On February 1st, 1960, McNeil and three of his college classmates sat at the whites-only lunch counter at the Woolworth's in Greensboro, North Carolina. That simple but direct challenge to segregation sparked massive protests for months.
"I'm like really inspired because to think that he would take the risk of being arrested, being beaten and taking all those risks to make a difference and he chose to do it. He didn't have to," said PS 195 Student Jean Sassine.
"Just standing up for something important gives you a sense of worth knowing that your presence, even though it was silent meant a lot," said McNeil. "And we didn't know that it would be as meaningful as it turnout out to be."
The protest led to sit-ins across the south, energizing the civil rights movement. The elementary school students were glued to McNeil's every word as he spoke about this momentous time.

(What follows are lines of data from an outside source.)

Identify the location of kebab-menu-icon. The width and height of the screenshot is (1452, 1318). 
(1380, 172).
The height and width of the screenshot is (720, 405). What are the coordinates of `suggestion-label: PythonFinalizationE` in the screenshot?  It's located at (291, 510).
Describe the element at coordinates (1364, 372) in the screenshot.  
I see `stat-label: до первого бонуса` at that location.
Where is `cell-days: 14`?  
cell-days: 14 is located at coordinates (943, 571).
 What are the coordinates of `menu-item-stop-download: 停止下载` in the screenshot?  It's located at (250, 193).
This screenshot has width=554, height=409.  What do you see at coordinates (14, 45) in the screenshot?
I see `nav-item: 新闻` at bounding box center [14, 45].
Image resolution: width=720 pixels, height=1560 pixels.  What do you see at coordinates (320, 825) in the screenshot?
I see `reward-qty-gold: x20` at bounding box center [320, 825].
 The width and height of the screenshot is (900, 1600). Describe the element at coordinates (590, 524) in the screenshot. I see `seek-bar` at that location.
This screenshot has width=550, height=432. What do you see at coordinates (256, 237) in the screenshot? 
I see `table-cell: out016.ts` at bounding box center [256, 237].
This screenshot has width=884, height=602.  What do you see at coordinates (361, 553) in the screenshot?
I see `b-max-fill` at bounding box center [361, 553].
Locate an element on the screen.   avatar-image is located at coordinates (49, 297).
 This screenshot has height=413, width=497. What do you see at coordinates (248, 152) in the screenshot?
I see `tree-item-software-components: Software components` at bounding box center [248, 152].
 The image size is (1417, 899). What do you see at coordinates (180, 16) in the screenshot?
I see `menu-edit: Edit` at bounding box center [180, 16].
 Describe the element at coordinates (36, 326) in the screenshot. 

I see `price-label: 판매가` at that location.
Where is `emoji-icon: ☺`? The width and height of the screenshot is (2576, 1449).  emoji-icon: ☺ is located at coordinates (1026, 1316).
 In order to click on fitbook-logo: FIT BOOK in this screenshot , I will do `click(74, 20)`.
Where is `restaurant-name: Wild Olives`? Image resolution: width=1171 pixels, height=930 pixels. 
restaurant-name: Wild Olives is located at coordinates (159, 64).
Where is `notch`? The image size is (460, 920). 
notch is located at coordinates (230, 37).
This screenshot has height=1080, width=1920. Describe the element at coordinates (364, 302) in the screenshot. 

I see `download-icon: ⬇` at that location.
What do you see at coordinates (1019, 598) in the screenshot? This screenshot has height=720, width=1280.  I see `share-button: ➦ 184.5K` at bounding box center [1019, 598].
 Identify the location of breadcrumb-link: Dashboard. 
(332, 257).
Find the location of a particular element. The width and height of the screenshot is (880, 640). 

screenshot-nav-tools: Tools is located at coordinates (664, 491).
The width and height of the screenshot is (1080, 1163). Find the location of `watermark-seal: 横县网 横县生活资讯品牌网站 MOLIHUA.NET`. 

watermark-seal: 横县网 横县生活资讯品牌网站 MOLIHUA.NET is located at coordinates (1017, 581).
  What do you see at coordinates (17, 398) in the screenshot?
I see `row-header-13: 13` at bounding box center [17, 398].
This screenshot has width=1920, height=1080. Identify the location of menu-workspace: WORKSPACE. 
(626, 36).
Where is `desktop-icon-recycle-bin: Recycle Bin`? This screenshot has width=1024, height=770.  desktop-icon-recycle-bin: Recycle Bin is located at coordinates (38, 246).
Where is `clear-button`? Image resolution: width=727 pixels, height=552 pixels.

The students were not the only ones who were amazed. So were the parents and staff who attended the event.
"It was great for me to be here to hear his story of what he went through and for the kids to see and to be able touch someone who helped in the civil rights movement," said PS 195 Parent Celeste Sassine.
"They don't know that the shoulders that we stand on, and why we are where we are, what we have and why we have it. So I think it's important that we bring these living legends into the schools so that the children can learn and know where we came from," said PS 195 Principal Beryl Bailey.
Now a retired military veteran, McNeil hopes his words will continue to inspire young people because he was only 17 years old when he sat down for equality.